Gilderoy (Toby Jones) is a sound engineer with many years experience working in sound effects and recording, but he has mostly been concentrating on nature documentaries and the like. For his latest job, however, he has been hired to as sound editor on an Italian feature film though alarm bells should have been ringing from the moment he arrived in the studio and cannot find anyone to help out in paying for his flight expenses. The producer, Francesco (Cosimo Fusco), seems friendly enough, but tends to bat away any awkward questions - like what the hell is this film about?
Something certain viewers of Berberian Sound Studio were asking themselves after watching this, but writer and director Peter Strickland was never one for spelling out his themes, and the very ambiguity of the work was enough to make it an instant cult hit among those who liked to feel their way around a movie rather than be fed an A to B to C plotline. It held interest for fans of vintage horror at least, for the production poor old Gilderoy has been assigned to is far outside his comfort zone: it's one of those ultraviolent Italian shockers which proliferated in the nineteen-seventies, except the director, Santini (Antonio Mancino) is a man with pretensions.
He believes he is bringing the very real scandal of historical witch hunts to the modern era, pushing it in the audience's faces to force them to confront the atrocities of the past. Not what a man who would prefer to be recording the sound of chiffchaffs would have chosen to be working on, but while he's here he may as well make the best of it. This was a very low budget movie with barely three indoor locations throughout its hour and a half running time, creating a stifling, claustrophobic atmosphere where you could well see why the proximity of all this torture and sadism that Gilderoy had to apply himself to would be enough to warp his sensitive mind. As he clings on to the letters from home his mother writes, being an Englishman abroad, alienated and far from his creature comforts, simply isn't healthy for him.

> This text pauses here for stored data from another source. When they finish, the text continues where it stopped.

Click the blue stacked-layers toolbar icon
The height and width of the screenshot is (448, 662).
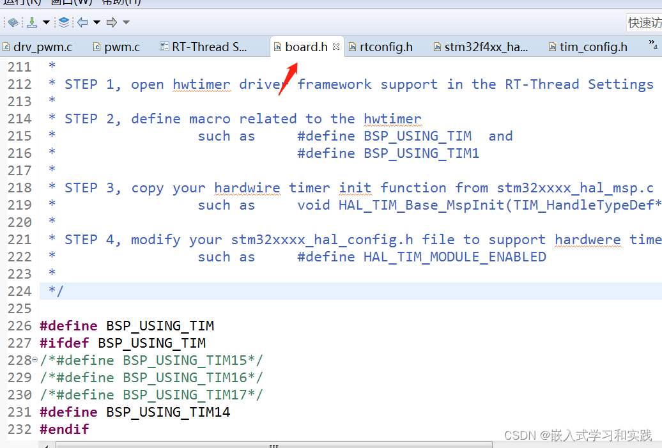63,22
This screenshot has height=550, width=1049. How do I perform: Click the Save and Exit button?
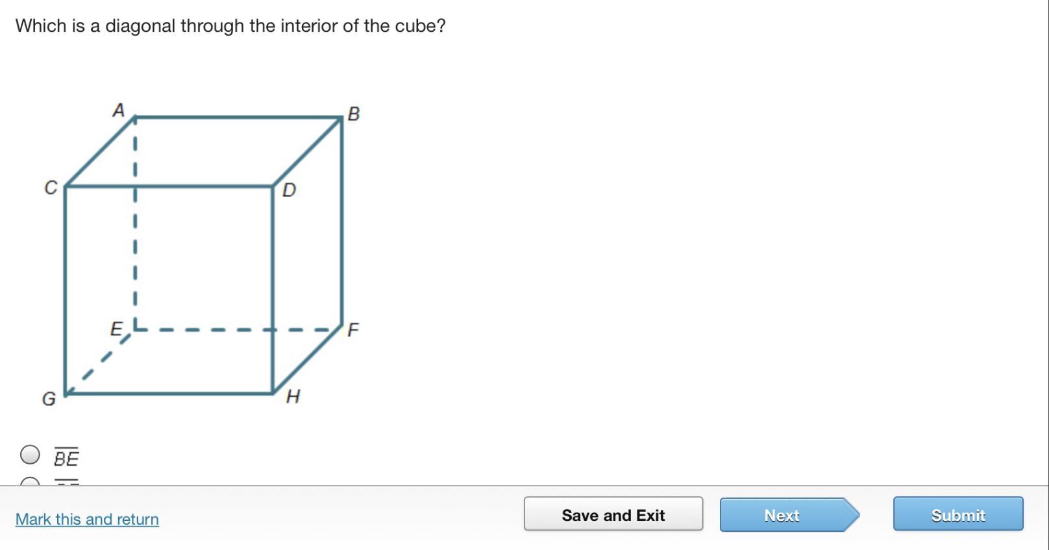click(x=613, y=514)
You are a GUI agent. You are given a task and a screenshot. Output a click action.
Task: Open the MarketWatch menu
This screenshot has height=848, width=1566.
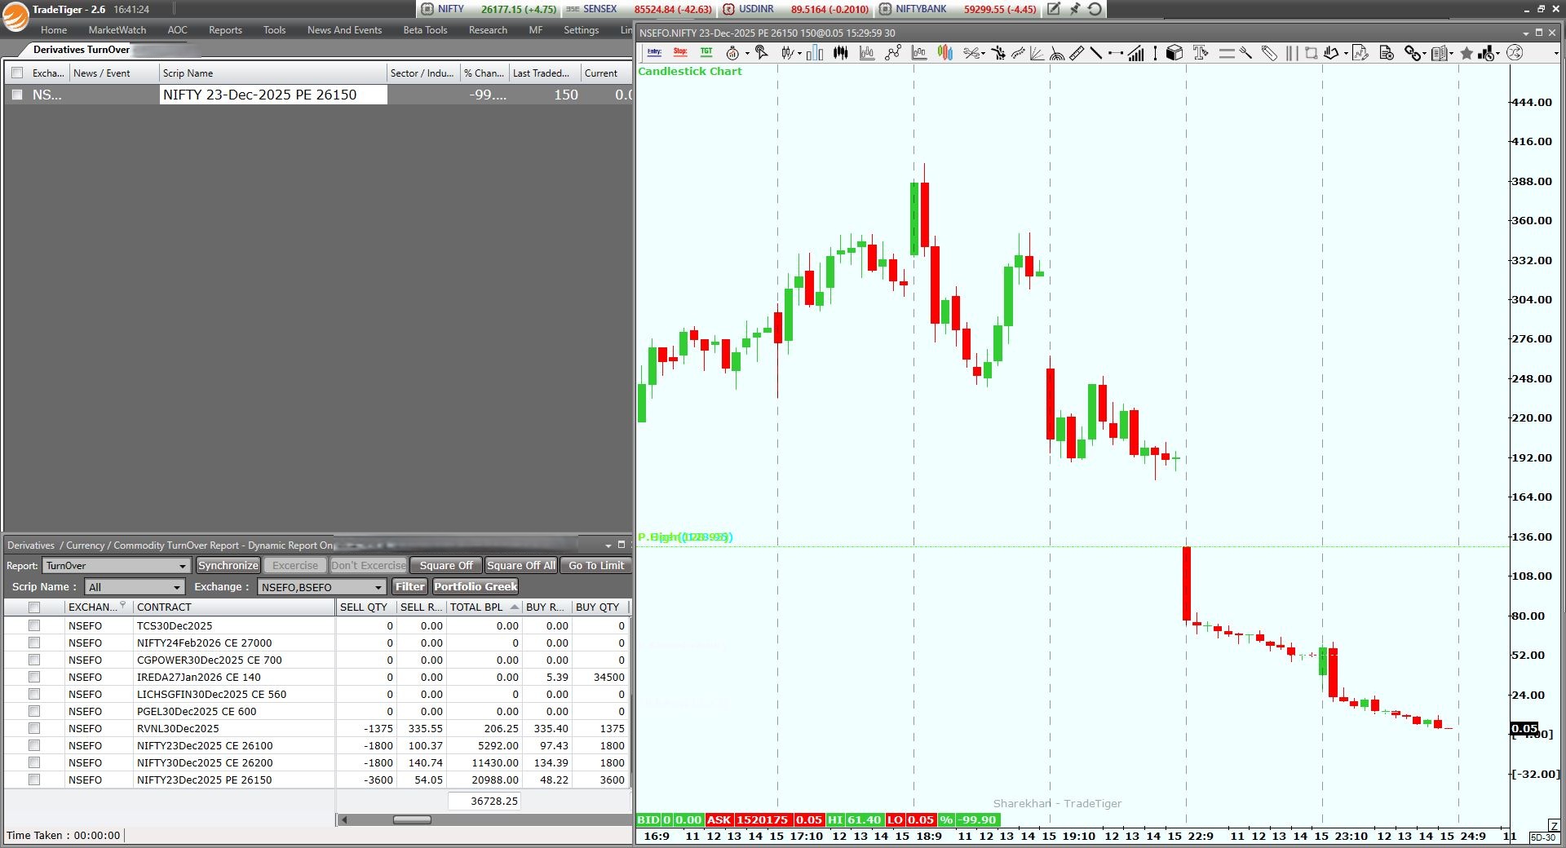pyautogui.click(x=117, y=30)
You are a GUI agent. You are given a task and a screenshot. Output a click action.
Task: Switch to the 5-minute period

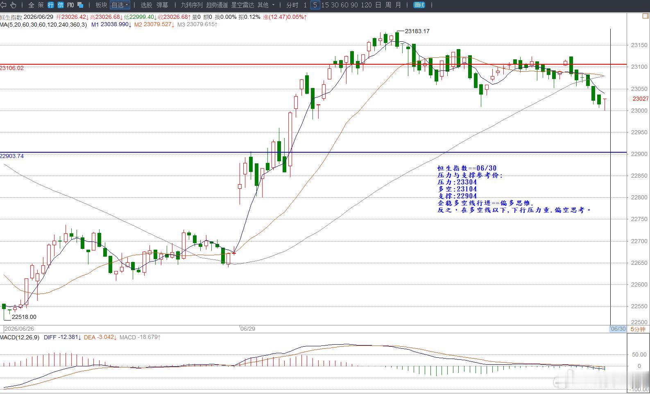point(315,5)
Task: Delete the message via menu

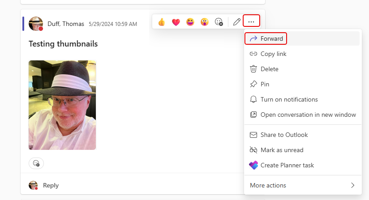Action: click(269, 69)
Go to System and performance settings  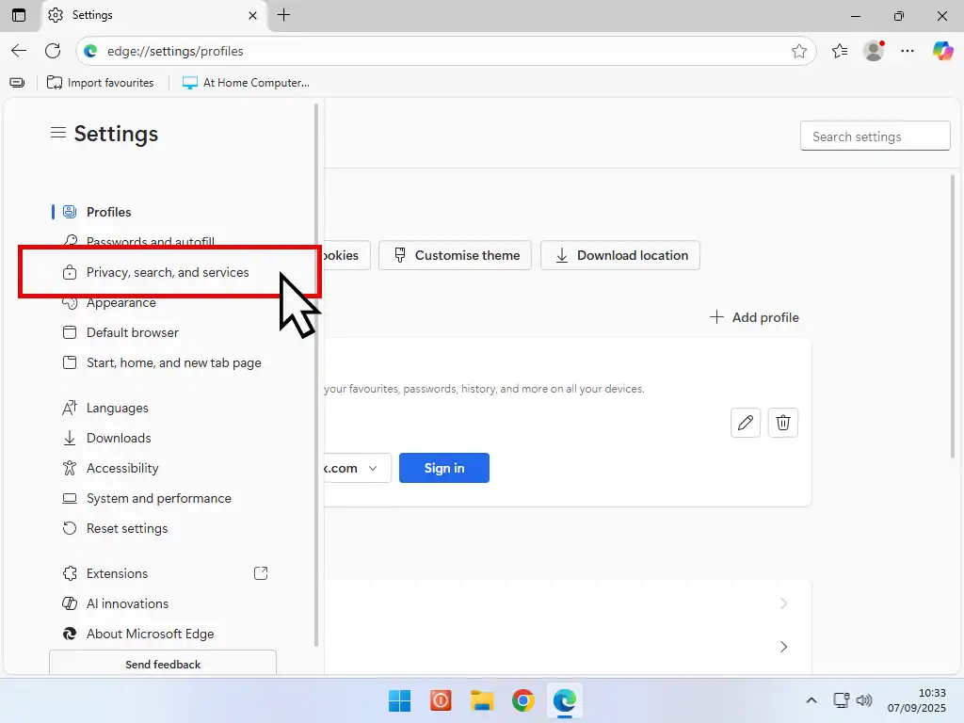[x=158, y=498]
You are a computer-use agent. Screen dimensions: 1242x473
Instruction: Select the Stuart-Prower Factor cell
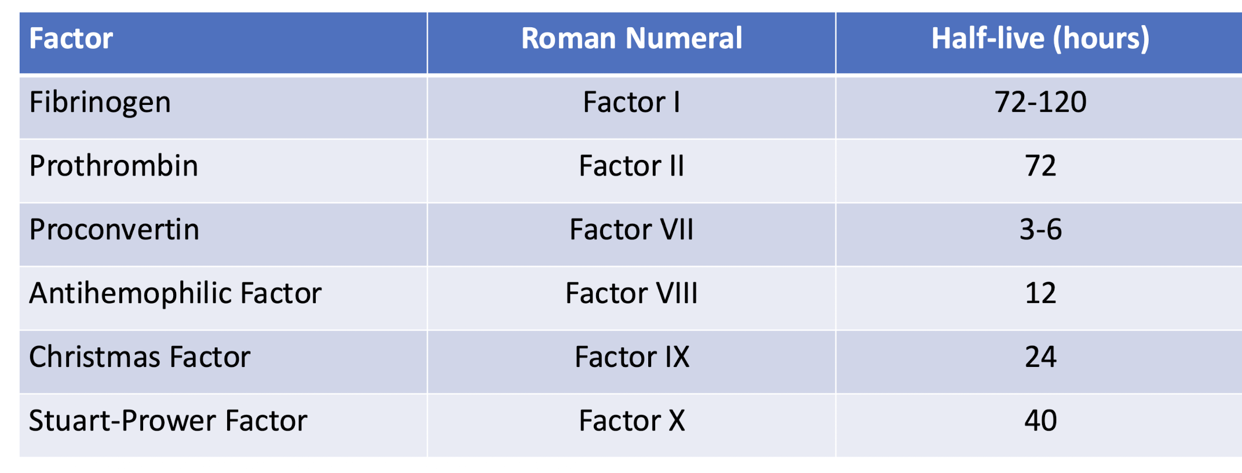click(x=168, y=421)
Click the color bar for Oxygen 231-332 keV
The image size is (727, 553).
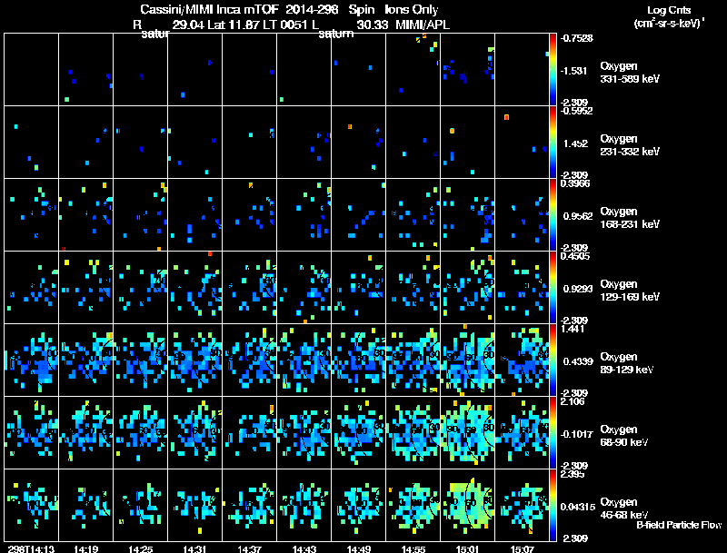pos(553,142)
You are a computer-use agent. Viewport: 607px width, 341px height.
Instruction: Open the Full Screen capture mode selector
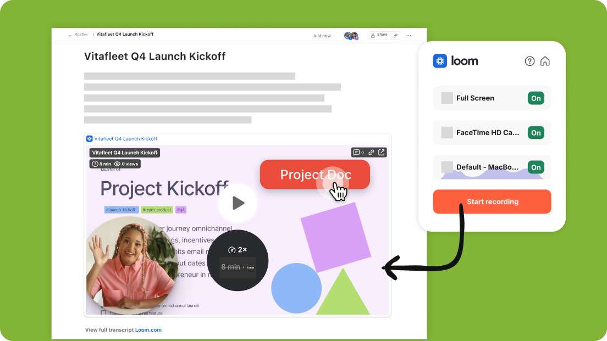[x=475, y=98]

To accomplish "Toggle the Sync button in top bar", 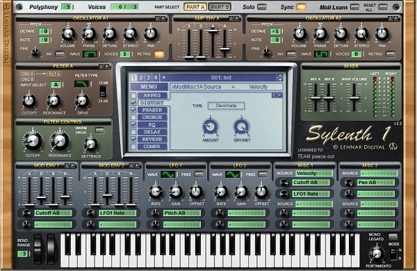I will [301, 7].
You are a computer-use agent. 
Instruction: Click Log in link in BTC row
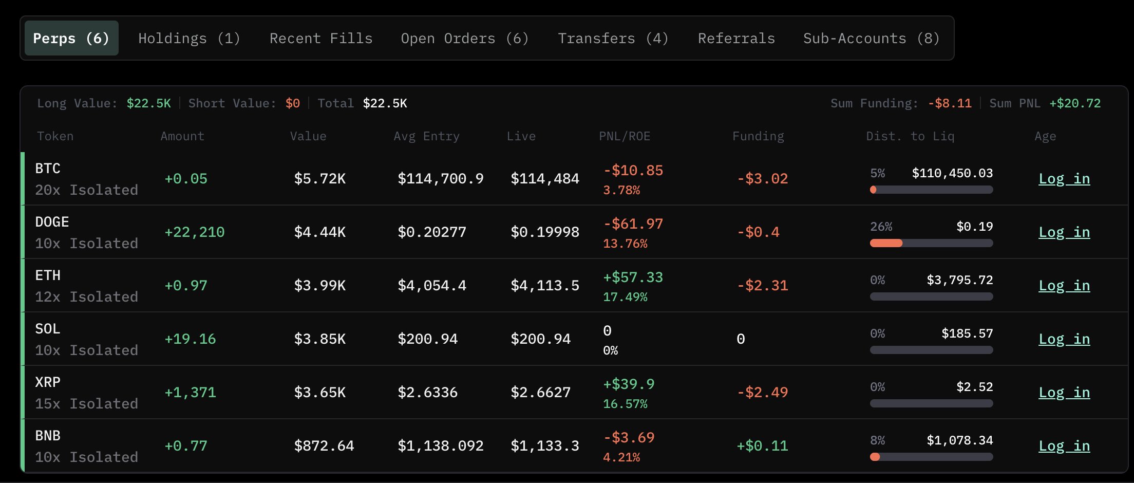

This may have been set in the seventies, but it had relevancy to other eras as well, most notably the eighties video nasty panic in the United Kingdom where the easy access to many extremely disreputable movies brought about much self-righteous rhetoric in the media and an eventual cracking down on the material as corrupting. Gilderoy was exactly the sort of person who would have been vociferously complaining during that furore, but plonking him down in the middle of making one of those movies sets him against all sorts of behaviour he would normally take for granted: that people are usually polite and well-mannered, that nobody he knows considers watching horror films entertainment, and women are treated with respect.
The attitude to women in Italian giallo and more general fright flicks of this era is one its fans can be reluctant to face up to, and while it was true many of them placed heroines in positions of narrative privilege, just as many were keen to set about them with sharp knives and blunt instruments. Strickland questions the ethics of representing such plot twists and whether their depiction of females reflected poorly on their audience or their filmmakers; Francesco is an unreconstructed male of his decade, but Santini is, inevitably with this, more ambiguous, so as Gilderoy begins to break down mentally as if the film was infecting him Videodrome style, we are asked to question how much what we bring to such over the top footage says about us, and if it elicits the best or the worst, noting how personal that will be in the very act of seeing. This wouldn't be half as stimulating if Jones were not up to the task, but his character was both pitiable and worrying thanks to his excellent grasp on a film many might not find so accessible without him. Music by Broadcast.